Но, надо отдать должное обеим сторонам, ставшим родственными: они действительно и уживались меж собою быстро, и по-человечески близкими становились друг другу. И мужчины, и женщины, а уж дети — так тем более. В те времена, и в довоенные, и ещё лет пятнадцать-двадцать после Победы такие сближения меж людьми разных народов происходили как-то очень естественно… Глядишь, уже на равных с мужиками из Кресток или Затроповья черноволосый горец мечет августовские духмяные стога, так ловко поднимая здоровенный «навильник» свежего сена, как будто всю жизнь этим занимался. Глядишь, уроженка среднеазиатской степи, сменив своё радужное атласное одеяние на ситцевое талабское платьишко, растапливает русскую печь и заправски отправляет в её зев чугун со щами; пройдя обучение под началом своей свекрови, сама же делится с нею и с золовками сложнейшим и филигранным искусством приготовления плова… То о чём пишу, мне известно не только из устных мемуаров старших: многое довелось и самому в детстве увидать. Дня два или три длилась, к примеру, моя совершенно безумная влюблённость в семилетнюю темноволосую и златоглазую ровесницу. Ещё бы! глаза обжигало её «жар-птичье» платьице, ослепляла её тюбетеечка, расшитая золотыми узорами, и уж совершенно кружили голову пёстрые шальварчики на смуглых её ножонках, обутых в матерчатые и тоже сверкавшие золотыми и красными нитями туфельки. Но более всего потрясли моё воображение её длинные — до колен! — косички, их было не меньше дюжины, я каждый раз сбивался, их пытаясь пересчитать!

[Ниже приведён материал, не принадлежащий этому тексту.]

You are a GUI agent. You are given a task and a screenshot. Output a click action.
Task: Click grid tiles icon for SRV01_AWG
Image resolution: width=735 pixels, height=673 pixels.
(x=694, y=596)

И что же? — дня через три эта малолетняя «освобождённая дочь Востока» вслед своей маме тоже облачилась в ситчик, убрала свои несчётные косички под косыночку, переобулась в какие-то разношенные старые сандалики — и стала точно такой же, как все её сверстницы из нашей деревни. Ну, почти такой же — и даже с цыпками и царапинами на ножонках, казавшихся мне в шальварчиках просто сказочными. Но — сказка исчезла! И тут же начисто испарилась вся моя влюблённость в эту «жар-птичку», ставшую воробьишкой. То было, кажется, самое первое моё любовное разочарование…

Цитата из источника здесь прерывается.